# CAG Rep for SW Ohio?



## H2O Mellon (Apr 5, 2004)

It's been a while since I've talked to anyone from CAG. If someone has the contact info for a rep in SW Ohio could you please PM me?

Thanks


----------



## Salmonid (Apr 14, 2004)

Thats Carp Anglers Group for those who dont know what CAG is...

Salmonid


----------



## cwcarper (Apr 5, 2004)

A lot of us are no longer members. There are still a few, but there have been some issues within CAG that have made it hard to keep membership active. Depending on what you need I could probably get you some contact info.
I'm no longer a member but know a few people in the area that still are. There have been some talks with a lot of the Ohio carpers to possibly join back and try to turn things around, but no movement yet. 
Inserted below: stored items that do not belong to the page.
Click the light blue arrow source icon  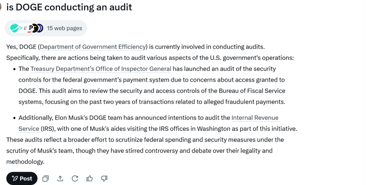(20, 28)
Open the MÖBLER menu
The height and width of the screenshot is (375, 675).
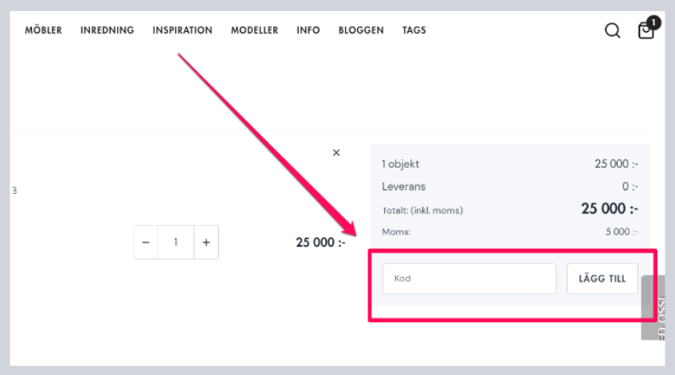(x=43, y=30)
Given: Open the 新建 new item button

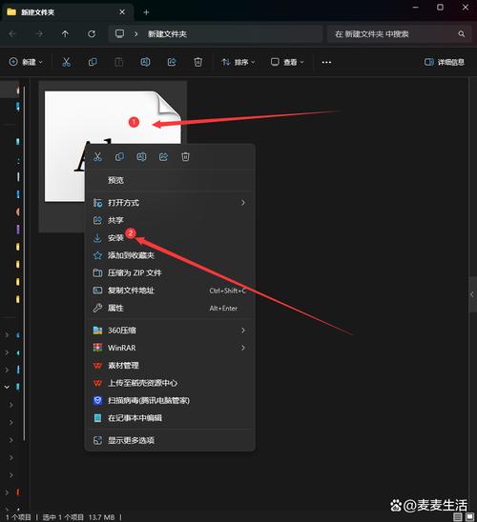Looking at the screenshot, I should (x=26, y=62).
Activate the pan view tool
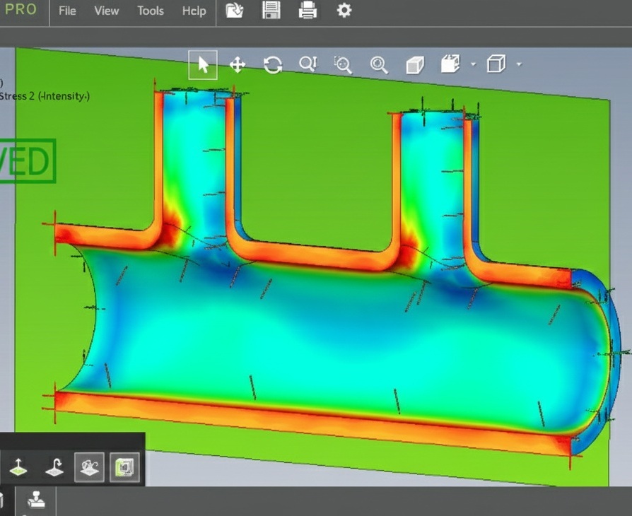This screenshot has height=516, width=632. point(238,65)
By the way, we no longer have a CAG state chair in Ohio, so no "official" representation currently within the group.


----------



## H2O Mellon (Apr 5, 2004)

Thanks! CW... I sent TimJC a PM and I copied you on it.


----------



## crappielooker (Apr 5, 2004)

That sucks, don't it?


Outdoor Hub mobile, the outdoor information engine


----------



## Betain (Feb 10, 2006)

Just looked over on the cag site, seems to be a lot of open and empty state chair spots now. It is a shame, Ohio use to be a huge state for them. I left for my own reasons before it got anything like it is now, with all the members only areas over there it is hard to figure out what is going on over there anymore. Thanks for the update CW.


----------



## BuckeyeFishinNut (Feb 8, 2005)

According to some info we got there are only 13 paid CAG members left in Ohio....pretty sad :-(


----------



## BuckeyeFishinNut (Feb 8, 2005)

New State Chair named for Ohio last week....times they are a changing!


----------



## Tribal Carper (Nov 26, 2012)

I am the new CAG Ohio State Chair , Mellon if you have any questions just PM me or contact me on the CAG forum , I have the same user name there too.

New events coming this year for Ohio carpers...stay tuned.


----------



## Tribal Carper (Nov 26, 2012)

and the CAG members for Ohio is now back over 20 and climbing each week.


----------



## Betain (Feb 10, 2006)

Good luck Tribal, I use to have some great times on the banks with that group until all the drama started. I would have a hard time getting back into it since most of my weekends are booked up with other species but I may try to hit an event if I can get a weekend free.

I am not afraid to admit I break out the old carp rods every now and then in the evenings or when I have time.


----------



## crappielooker (Apr 5, 2004)

At least you get to use yours betain


Posted using Outdoor Hub Campfire


----------